- **Directive**: Extend the excerpt below about Kiewit and South Prairie's Oklahoma highway work, picking up after its last sentence.

- **Excerpt provided**:
►
Kiewit was the only highway contractor in Oklahoma to have a signed agreement with a union, and its wage costs were higher than those of its competitors.2 As stated by the Board, because of the disparity in costs from those of its competitors, Kiewit, Inc., decided3 that South Prairie, a nonunion contractor engaged for many years in heavy and highway construction work outside Oklahoma, should be activated in Oklahoma to compete on equal terms with nonunion contractors.4 On November 29, 1971, South Prairie filed an application to do business in Oklahoma, receiving its certificate of authority on December 10. In January or February of the following year it submitted a financial statement to the State Highway Department as required of contractors desiring to qualify for the Department's work, and on or about February 25, 1972, it began doing business as a highway contractor.
Darveau became South Prairie's president on March 1, 1972, at which time South Prairie took over the Oklahoma City office and an adjacent storage yard which had been occupied by Kiewit when Darveau was its area manager. (Kiewit changed its office to a construction trailer, but had moved to another office at the time of the hearing before the ALJ on October 11 and 12, 1972.) Myron Blume, an engineer estimator for Kiewit, became South Prairie's assistant secretary and assisted Darveau in the preparation of bids as he had while working for Kiewit. The material engineer and the secretary to Darveau while he was with Kiewit became employees of South Prairie in the same capacities, as did the superintendent in charge of the storage yard. By the time of the hearing before the ALJ, a majority of South Prairie's supervisory staff had been supervisors for Kiewit. Most of this group transferred without any break in employment; and normally they continued to serve in the same capacity, to receive the same salaries, and to be covered by the same insurance plan. There was no hiring by Kiewit of supervisors who had worked for South Prairie.
◄
- **Item-finding records**:
►
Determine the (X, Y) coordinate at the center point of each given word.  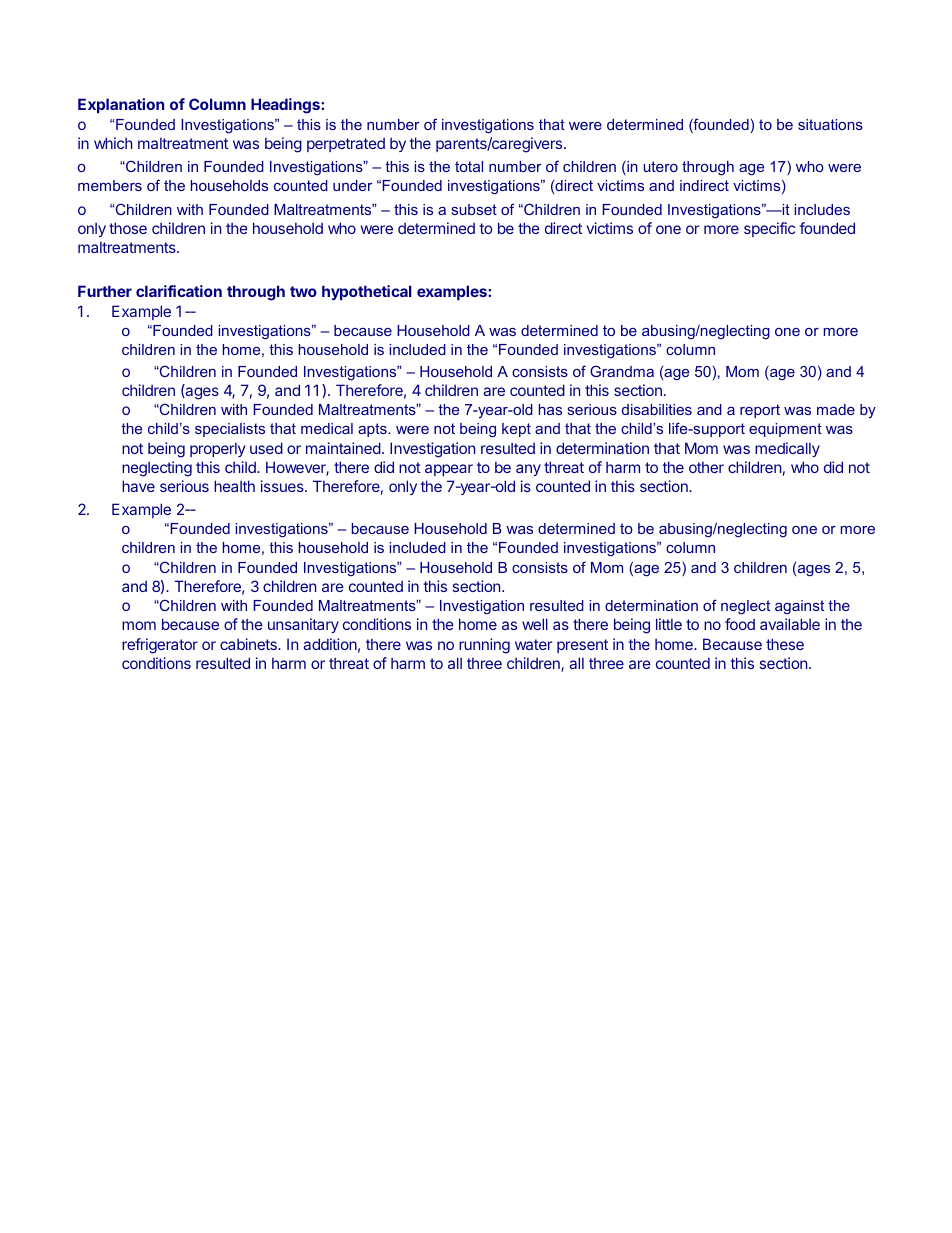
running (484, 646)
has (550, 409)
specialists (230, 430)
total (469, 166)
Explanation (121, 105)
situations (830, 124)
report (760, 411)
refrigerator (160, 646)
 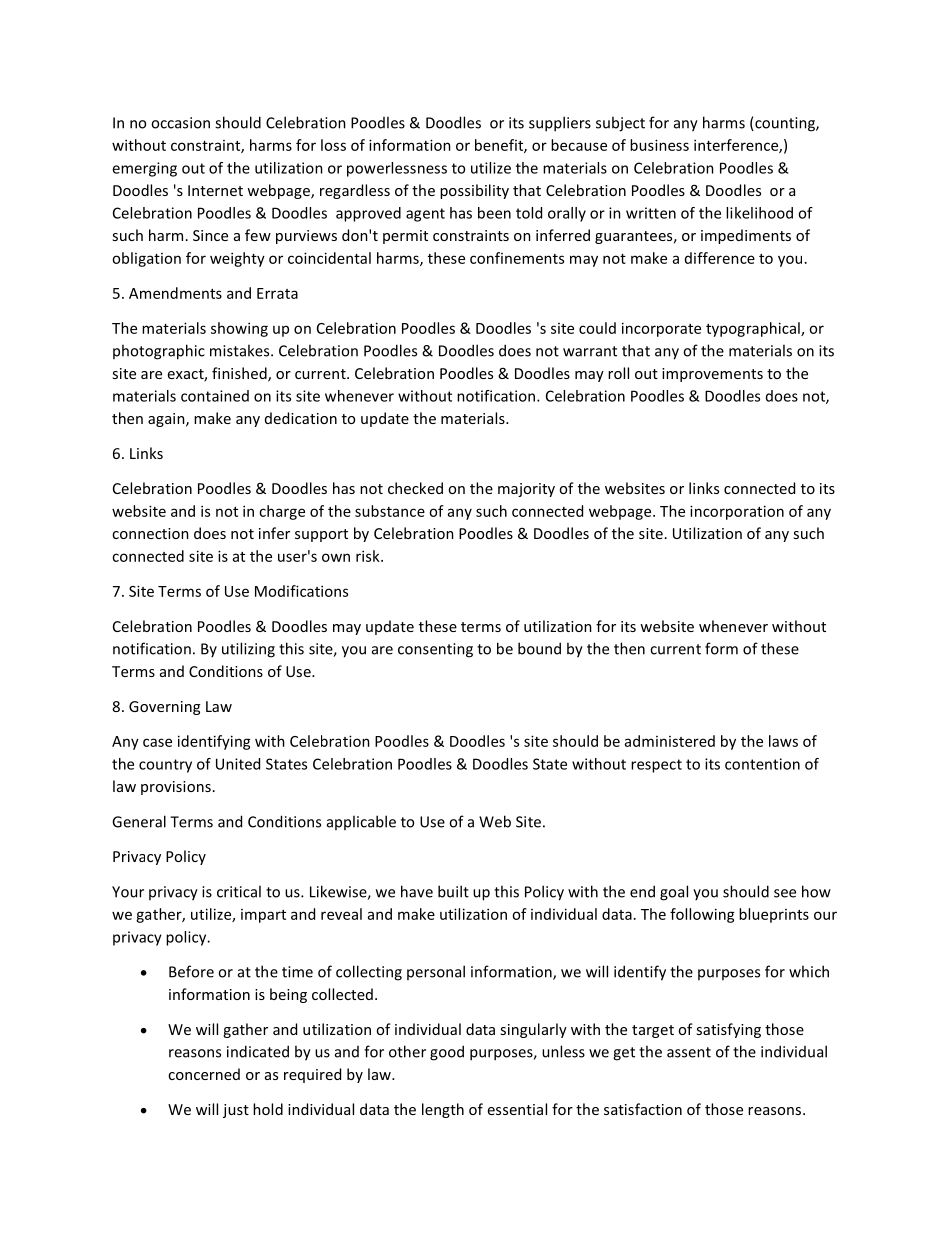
◄
- **Exercise result**:
The ALJ pointed to an instance when a Kiewit employee performed work for South Prairie but was paid by Kiewit. In June 1972, Gerald Kitchin, the truck mechanic foreman for Kiewit at "the Will Rogers Airport job," asked mechanic Kenneth Bolding, also employed by Kiewit at that job, about working in South Prairie's Oklahoma City yard. Bolding replied that he did not want to go because he would lose his health and welfare benefits, "that being a non-union company." A few days later, Kitchin told Bolding that "we have it worked out to where you will go ahead and be paid through this office at the airport." Bolding then reported to South Prairie's Oklahoma City yard where he worked for a month constructing a "steel inserter" with the assistance of South Prairie's equipment supervisor and a South Prairie mechanic. While working on this equipment, Bolding was paid at his old union rate by Kiewit checks. As a result of this activity, about $5,000 (representing labor and material) was transferred from Kiewit to South Prairie's account.5
The ALJ described another incident. When Kiewit had no more need for a "batch plant" crew at "the Nowata job," the concrete foreman told the crew to go to South Prairie's Tulsa paving job. Three members of the crew drove directly to the Tulsa paving job and began work at about the same rate of pay, without applying therefor and without any break in employment.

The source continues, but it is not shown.